→ **Exercise goal**
Reproduce the entries below, starting at the line that contains "This screenshot has width=886, height=502." and ending at the line that contains "[x=273, y=123]", both included. Leave the pictures out of your answer.

╭─ Recorded data

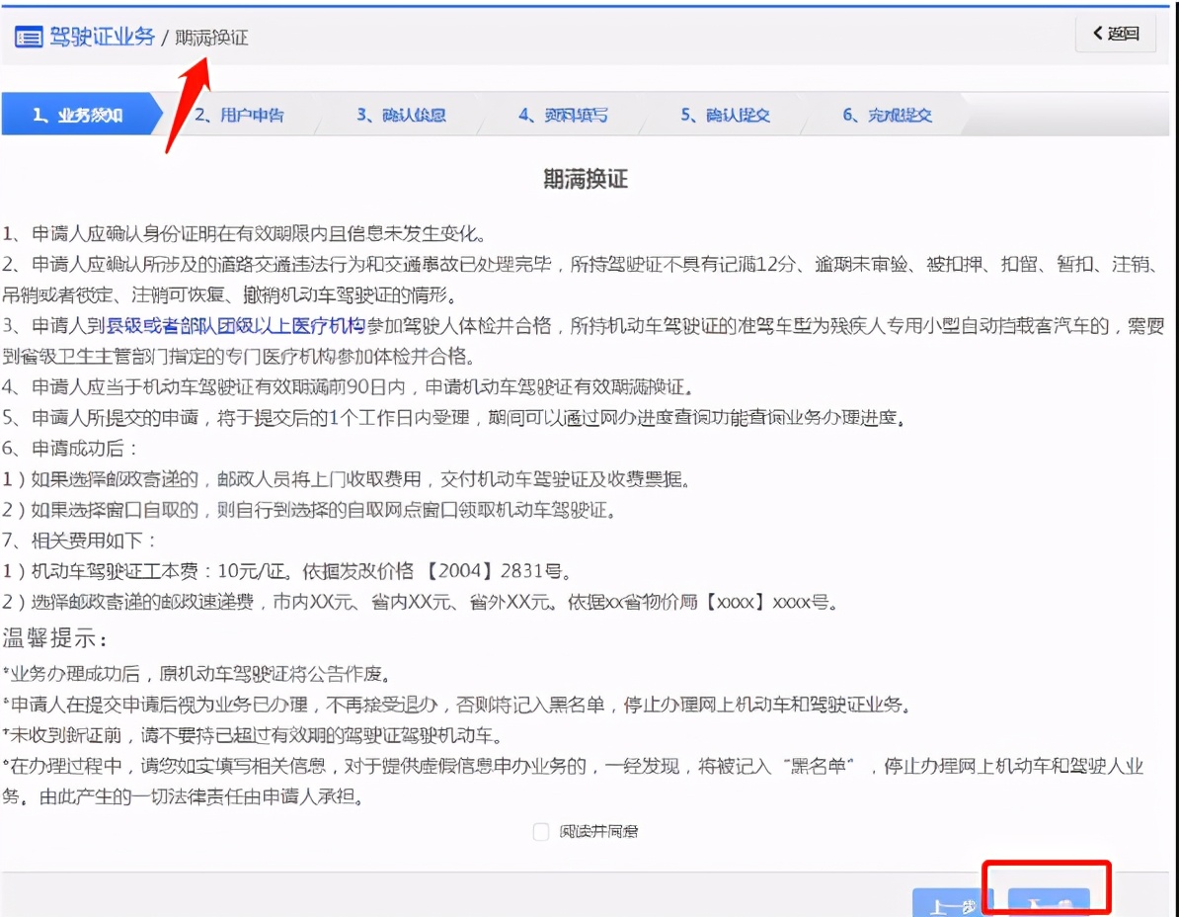Screen dimensions: 1179x917
Task: Check the agreement box before proceeding
Action: tap(540, 831)
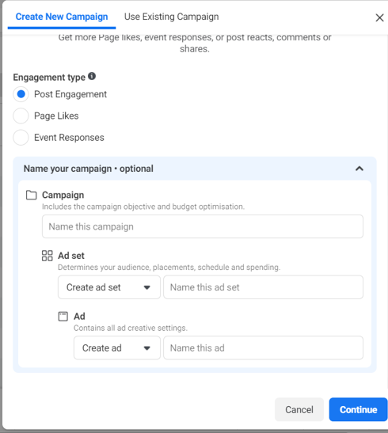Screen dimensions: 388x433
Task: Click the Campaign folder icon
Action: pos(31,195)
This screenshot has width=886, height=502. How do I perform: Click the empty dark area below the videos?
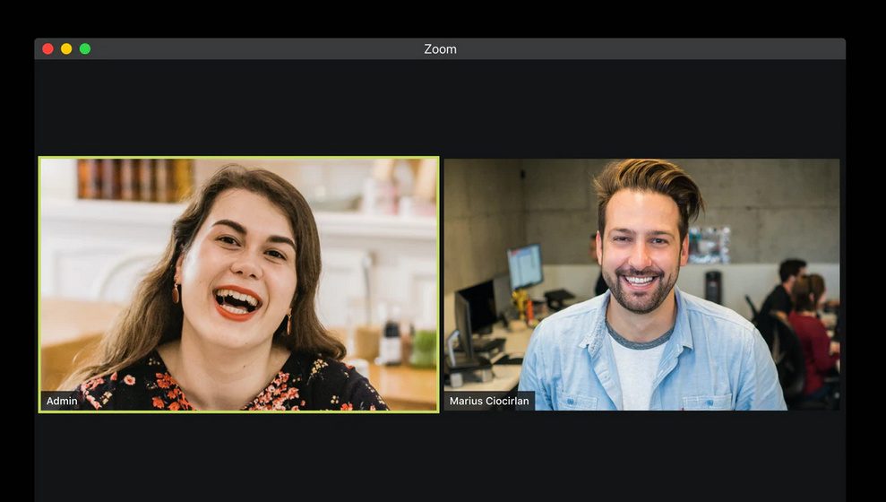(x=440, y=457)
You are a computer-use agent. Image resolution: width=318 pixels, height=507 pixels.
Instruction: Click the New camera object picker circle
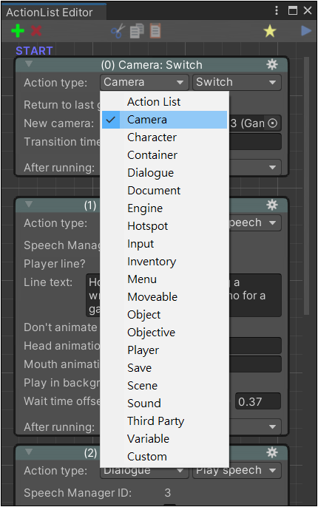[x=273, y=123]
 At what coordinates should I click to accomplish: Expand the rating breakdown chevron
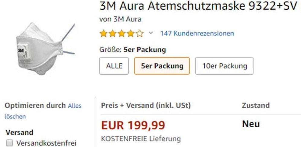coord(151,33)
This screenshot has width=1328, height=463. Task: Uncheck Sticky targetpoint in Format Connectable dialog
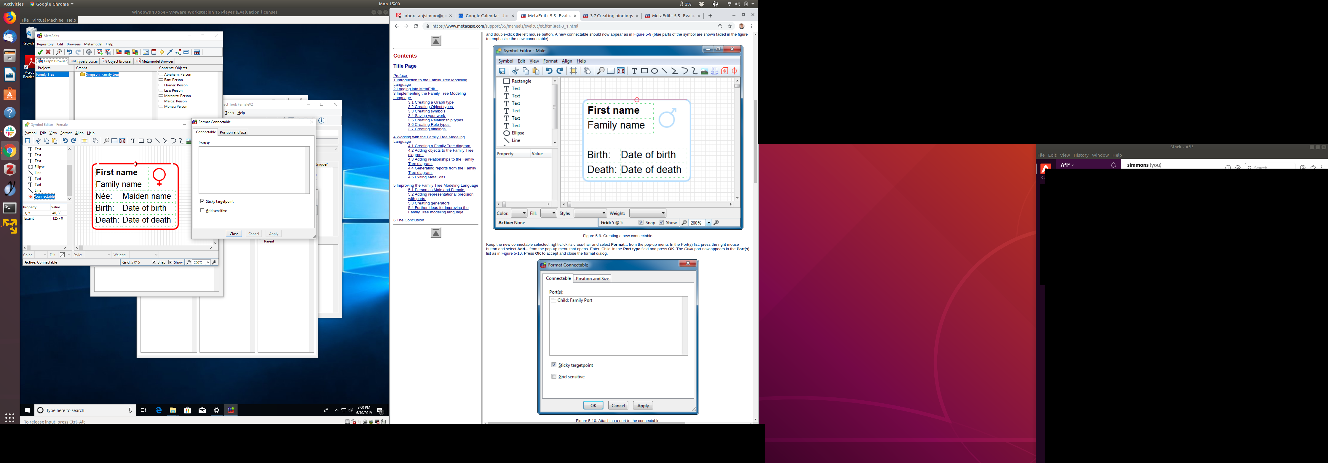click(x=202, y=201)
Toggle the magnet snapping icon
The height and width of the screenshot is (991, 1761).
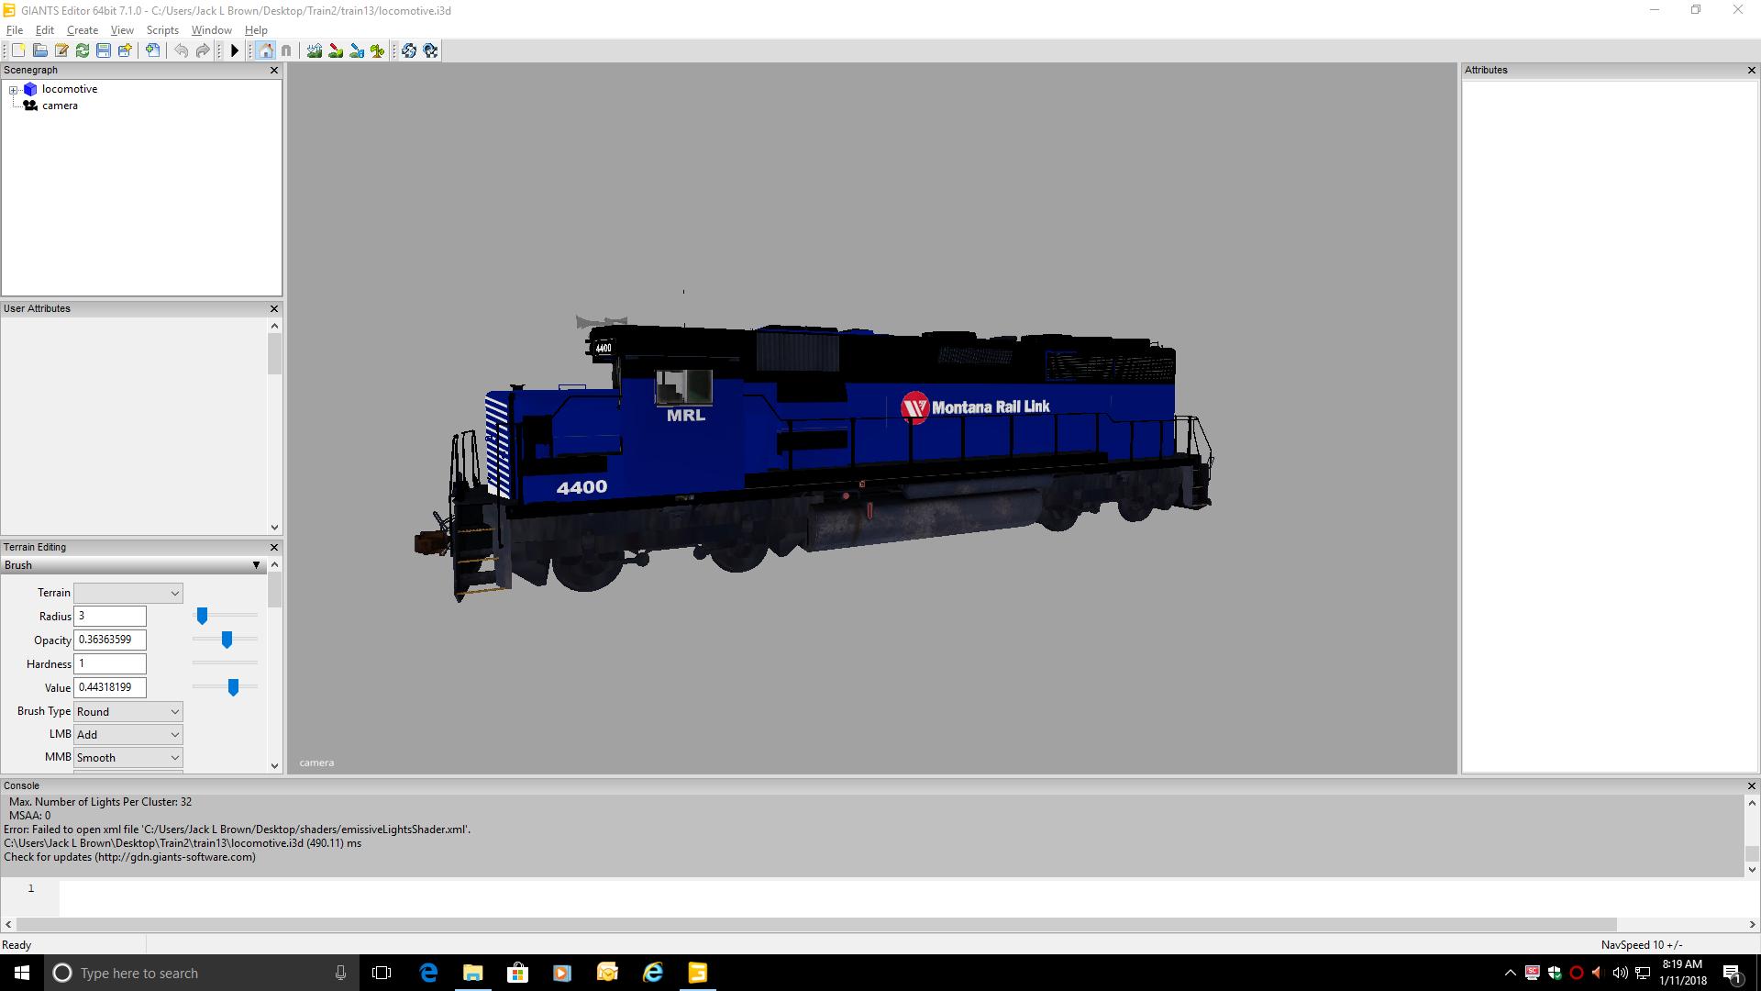click(x=286, y=51)
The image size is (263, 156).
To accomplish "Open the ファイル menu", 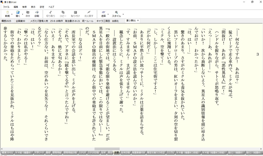I will (x=6, y=7).
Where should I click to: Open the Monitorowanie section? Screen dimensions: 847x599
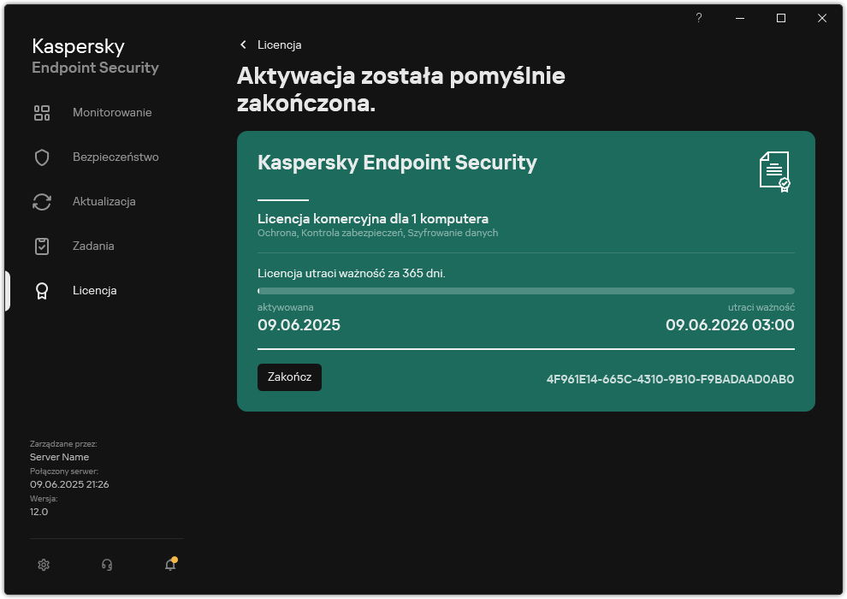point(112,113)
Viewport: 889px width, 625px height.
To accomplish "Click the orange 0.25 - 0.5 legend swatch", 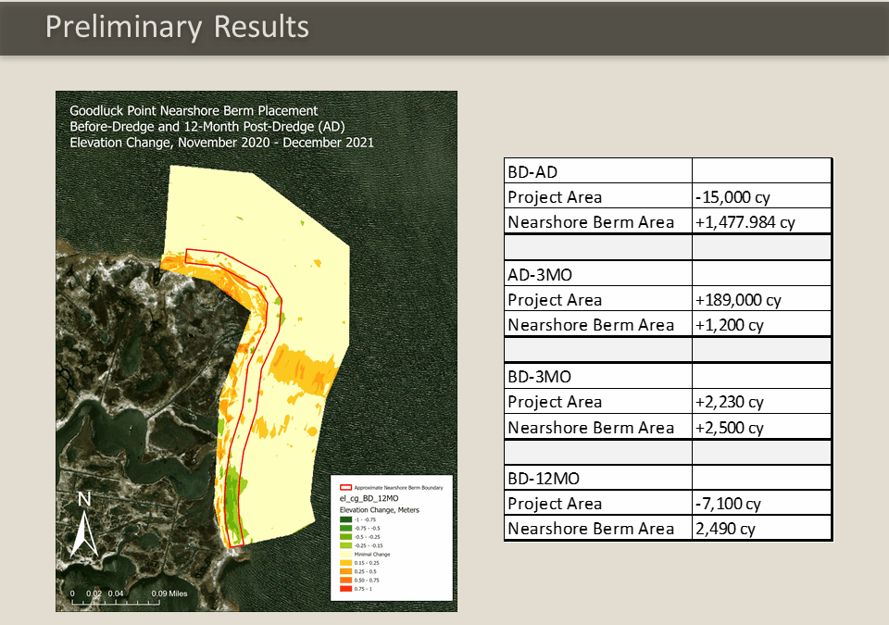I will point(347,570).
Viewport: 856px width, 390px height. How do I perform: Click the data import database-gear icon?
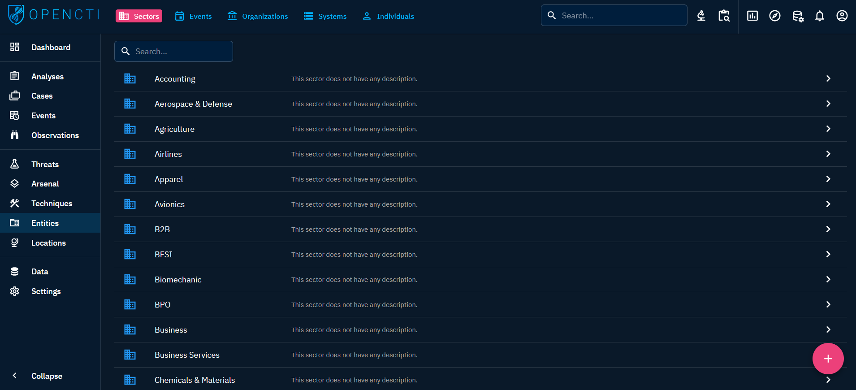(797, 16)
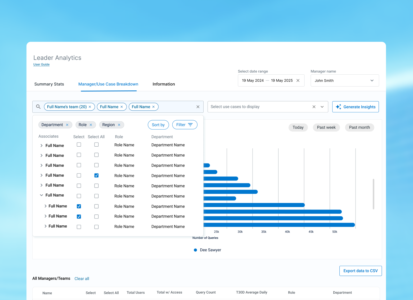Select the Past week time range

click(x=326, y=128)
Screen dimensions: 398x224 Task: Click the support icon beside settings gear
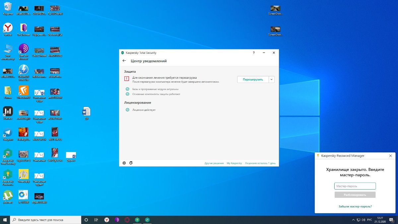[x=131, y=163]
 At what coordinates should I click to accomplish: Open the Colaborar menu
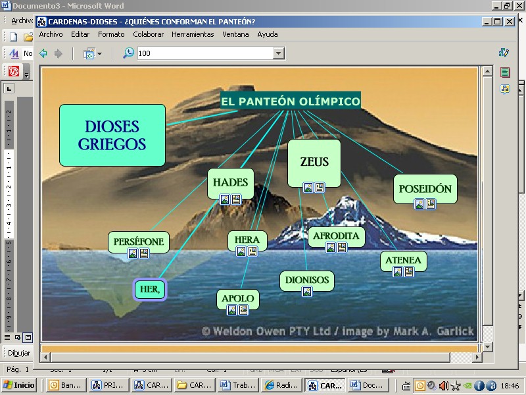tap(148, 34)
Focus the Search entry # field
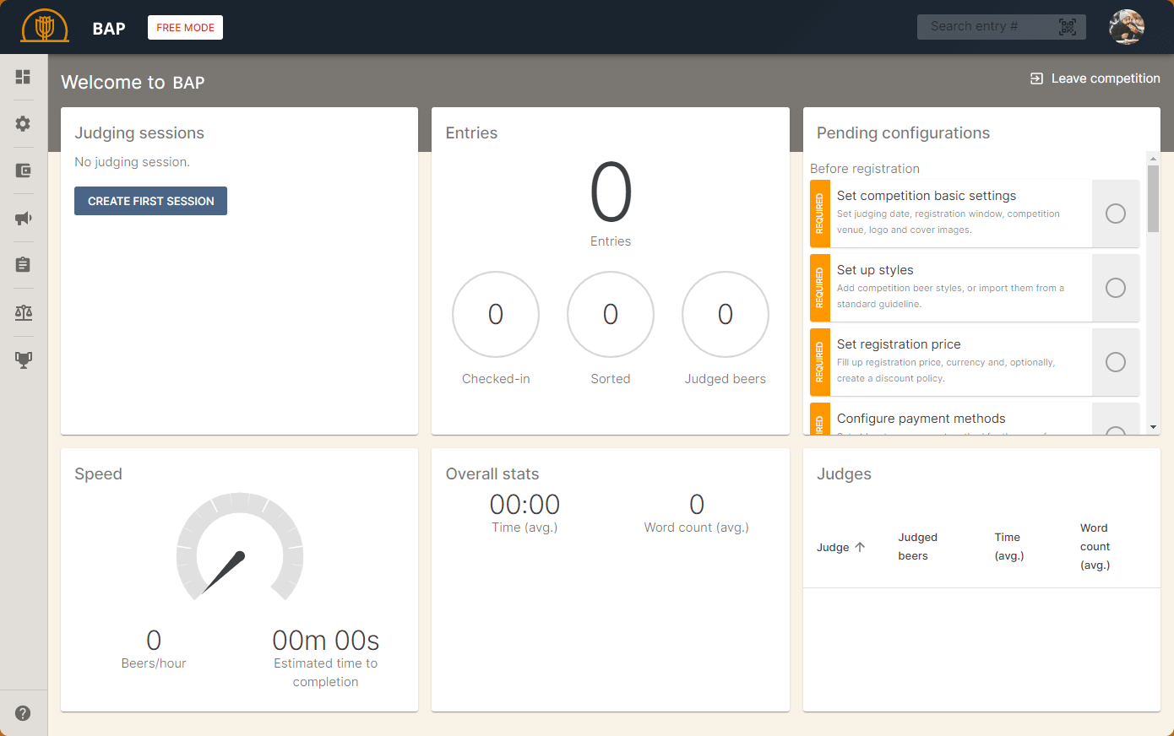Screen dimensions: 1174x736 point(984,27)
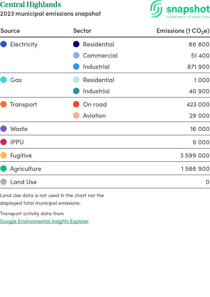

╰─

→ **Written response**
This screenshot has width=886, height=502. How do I perform: Click the empty dark area below the videos?
(x=440, y=457)
You are a computer-use agent. Image resolution: width=318 pixels, height=507 pixels.
Instruction: Click the New camera object picker circle
[x=273, y=123]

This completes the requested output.